(SOURCE INFORMATION begins)
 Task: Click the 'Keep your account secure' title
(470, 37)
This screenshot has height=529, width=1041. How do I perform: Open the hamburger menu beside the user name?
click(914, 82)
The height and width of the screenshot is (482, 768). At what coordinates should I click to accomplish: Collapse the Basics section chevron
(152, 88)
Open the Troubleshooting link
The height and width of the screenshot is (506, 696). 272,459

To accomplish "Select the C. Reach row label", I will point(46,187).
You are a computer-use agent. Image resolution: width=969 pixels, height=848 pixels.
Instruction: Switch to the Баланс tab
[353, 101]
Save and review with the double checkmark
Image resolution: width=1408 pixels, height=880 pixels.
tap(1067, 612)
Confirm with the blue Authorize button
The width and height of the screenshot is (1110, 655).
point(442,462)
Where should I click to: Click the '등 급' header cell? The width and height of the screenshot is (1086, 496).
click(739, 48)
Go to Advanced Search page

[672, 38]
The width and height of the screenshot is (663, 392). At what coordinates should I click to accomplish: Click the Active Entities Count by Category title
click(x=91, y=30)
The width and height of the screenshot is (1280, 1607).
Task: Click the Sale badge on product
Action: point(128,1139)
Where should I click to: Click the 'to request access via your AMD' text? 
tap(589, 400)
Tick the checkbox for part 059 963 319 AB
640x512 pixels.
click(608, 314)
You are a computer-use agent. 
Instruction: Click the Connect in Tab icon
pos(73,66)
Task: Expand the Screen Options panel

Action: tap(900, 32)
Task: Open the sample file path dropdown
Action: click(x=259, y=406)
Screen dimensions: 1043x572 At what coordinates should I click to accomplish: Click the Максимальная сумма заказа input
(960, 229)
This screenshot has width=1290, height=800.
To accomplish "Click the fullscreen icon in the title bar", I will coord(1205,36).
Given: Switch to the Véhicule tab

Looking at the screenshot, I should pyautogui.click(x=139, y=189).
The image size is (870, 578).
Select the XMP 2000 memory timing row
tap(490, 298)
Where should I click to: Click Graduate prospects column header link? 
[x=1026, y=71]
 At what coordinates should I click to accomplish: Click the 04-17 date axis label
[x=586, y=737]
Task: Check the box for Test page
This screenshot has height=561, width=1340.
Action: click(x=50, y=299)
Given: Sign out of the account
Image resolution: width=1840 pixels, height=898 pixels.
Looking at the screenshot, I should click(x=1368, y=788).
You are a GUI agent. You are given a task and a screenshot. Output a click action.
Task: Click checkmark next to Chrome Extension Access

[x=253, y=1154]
(SOURCE INFORMATION ends)
#### WHAT YOU HAVE TO DO
Gather each line of the listing containing the word "will" and show it.

#### TASK SOLUTION
To accomplish "Select the C. Reach row label", I will point(46,187).
To accomplish "Click the fullscreen icon in the title bar", I will coord(1205,36).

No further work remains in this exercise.